Which brings me finally to conduct of time number four and to what the people of this earth call YouTube. On Wednesday I saw the future. And its name was Thierry Henry.

Conduct 4: variation

In sport rules are, in Brian Massumi’s analysis, instances of ‘ex post facto captures that take precedence’. Sport evolves in response to forces of variation asserting themselves, and rules respond to such assertions by means of ‘usurpation’. A new unheard of variation in play emerges which is usurped in the future by an ex post facto capture. In Henry’s comments after FIFA rejected the Irish FA’s appeal for a replay, he argues that television replay and slow-motion replay in particular enable the exaggeration of his intention and distend the time-frame in which, he insists, he was merely intuitively operating. I would want to add that it is more crucially YouTube which multiplies viewership and replayability.


In football every tackle and every instance of ball control is an exercise in awareness and a manipulation of boundaries and limits. For a rare moment in the France-Ireland World Cup qualifying play-off, the ball seemed to stop and fix to Henry, right on the end-line, with his palm perpendicular to the turf; with a palm which became a fence; with a palm which became a manifest boundary and blocked the exit of the ball from the grid, simultaneously blocking the exit of France from the competition. In so doing, however, he merely draws attention to the underlying condition of all play. The ball, Massumi argues, has a certain autonomy: it depends upon the continuum of potential which it doubles, and is nothing without this continuum; yet through the doubling it asserts itself as what he calls a ‘part-subject’: ‘The part-subject catalyses the play as a whole but is not itself a whole. It attracts and arrays the players, defining their effective role in the game and defining the overall state of the game, at any given moment, by the potential movement of the players with respect to it. The ball moves the players. The player is the object of the ball’. As a player he must exploit fault-lines. FIFA just had not yet had reason to consider the miniscule opening for enormous potential in the play of part-object (le main de dieu) and part-subject (ball) at a limit whose play the governing body simply could not see, except now, when it is too late.

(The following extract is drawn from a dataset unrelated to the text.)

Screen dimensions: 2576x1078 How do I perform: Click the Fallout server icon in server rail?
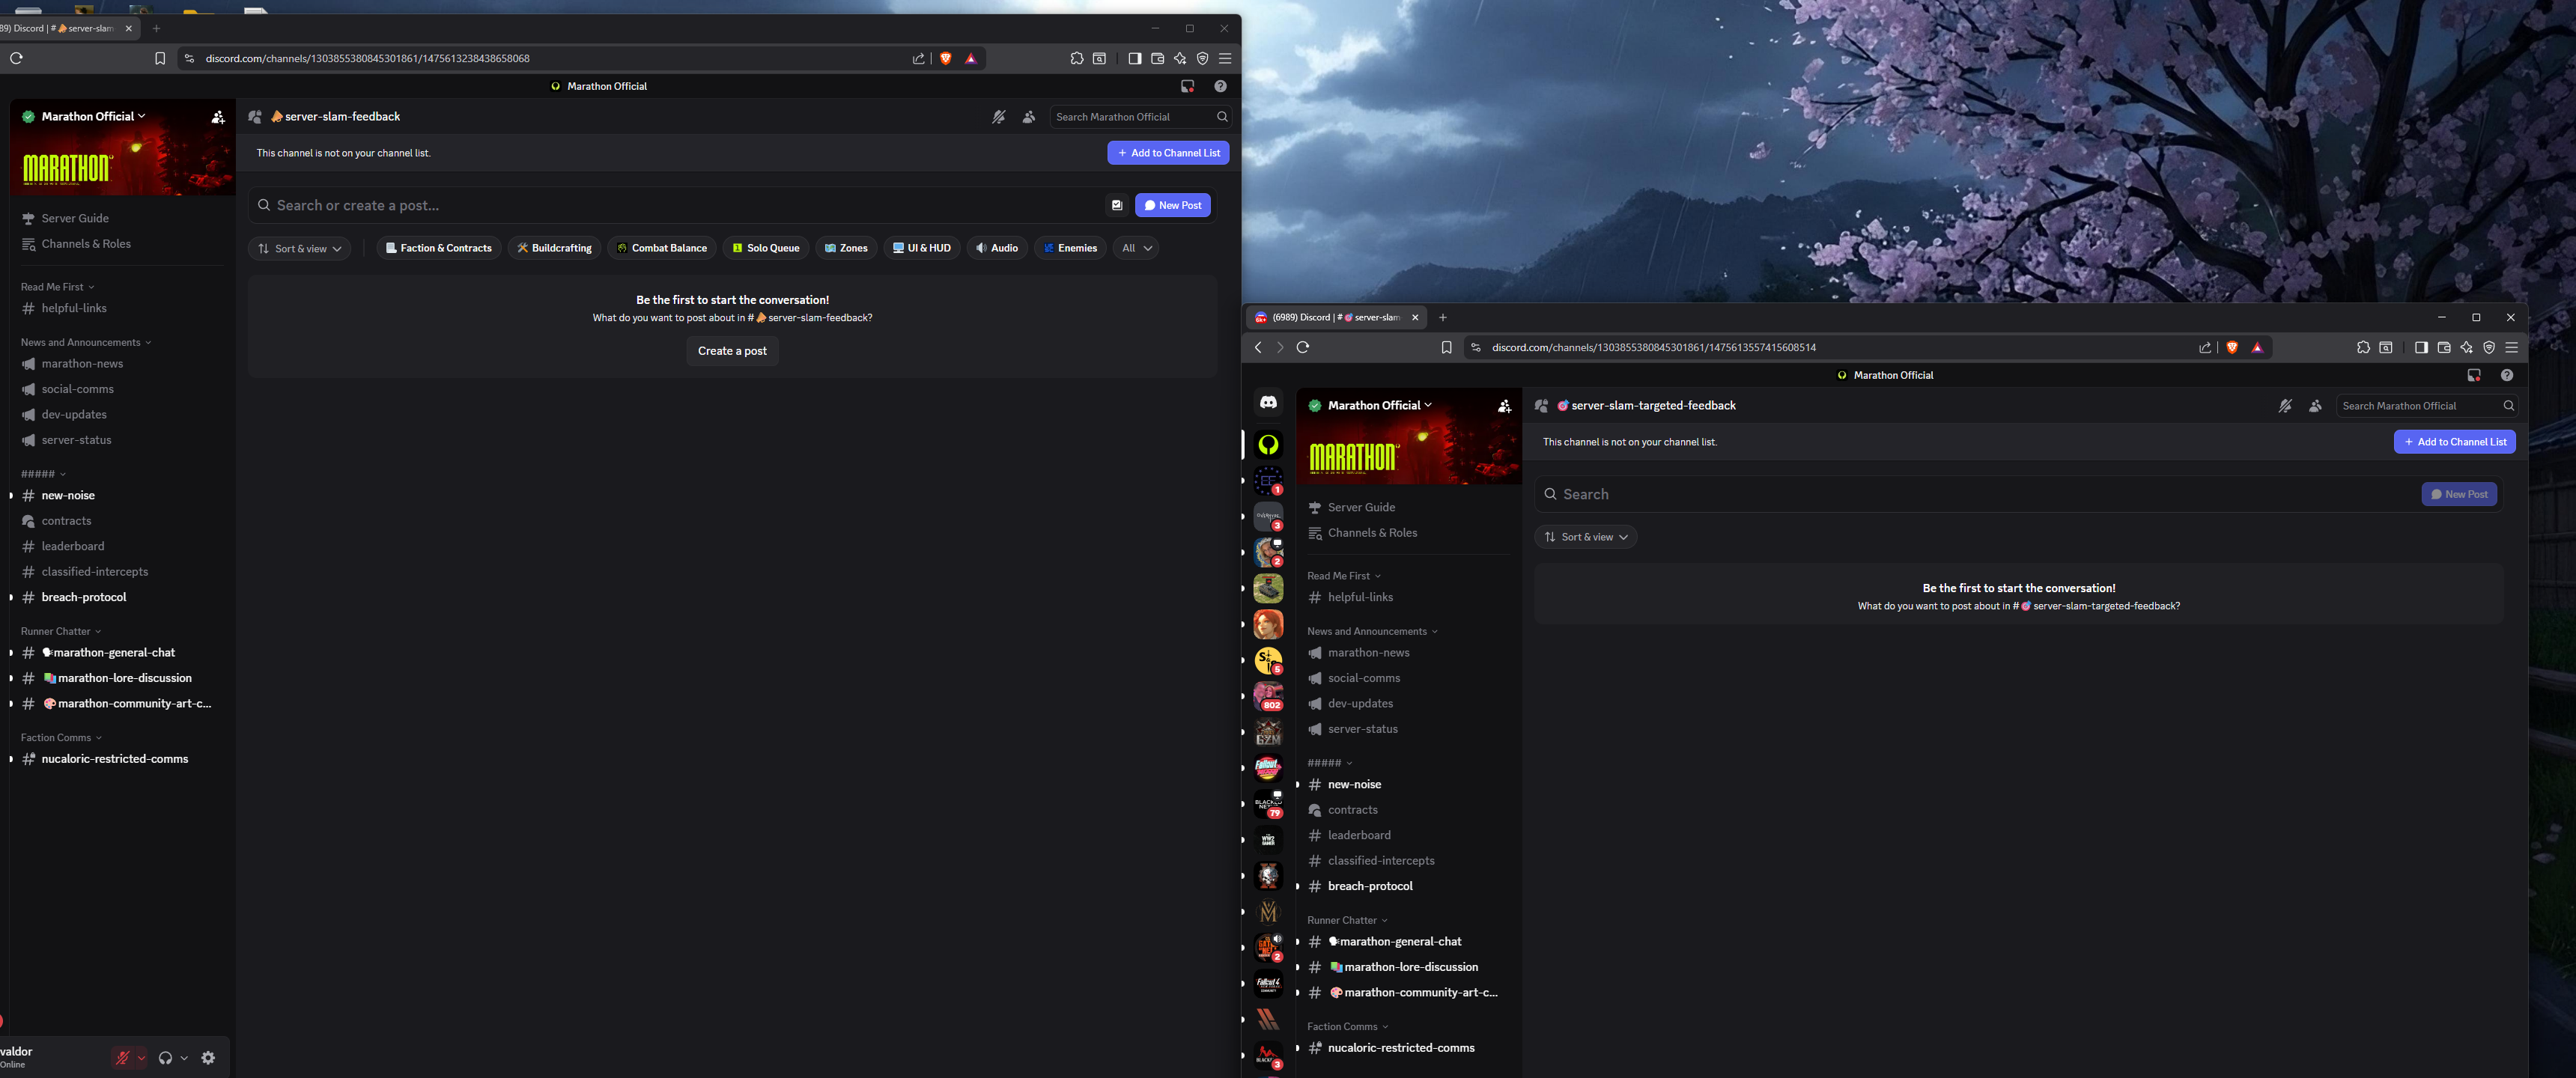tap(1268, 768)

So, to conclude with a few more words on the notion of replaying, and of replaying that which did not occur. Krapp’s Last Tape is concerned, as is Proust’s Recherche, with involuntary memory. By contrast to Proust, here involuntary memory has been deprived of its asynthetic force, and has been yoked – by means of a mnemotechnical supplement – into the domain of the actual, of the current and perhaps of the conductible.  For Deleuze the virtual decribes the assemblage of singularities/events, irreducible to the status of merely ‘what happens’. Thus the virtual consists not only of Leibnizian possible worlds but of possible+incompossible worlds. This is what Deleuze means when he says that the virtual is not the same as the possible. The virtual is actualised in creation, while the possible is constrained by preordained limitation. The first allows multiplicity while the second is conditioned in advance by the One. If we take ‘virtual’ to mean possible+incompossible we are in the realm of the disjunctive synthesis, thus back in the virtual as virtual (and hence real, following Deleuze). The virtual (compossible+incompossible) is neutralised in advance by having already converged with the tape recording. Krapp has a prosthetic facility to conjoin the things separated by the abyss of time. His prosthesis – the tape recordings and player combined – is a time-saving device in this respect (the archive puts in reserve, it saves and stockpiles against the future), not an instrument of passage, wherein time is spent, time spends and is spending. Thus it is correct, as several commentators have done, to speak of Krapp as an anti-Proust. Krapp can be said, following the coinage of Derrida – to be ‘teleprogrammed’.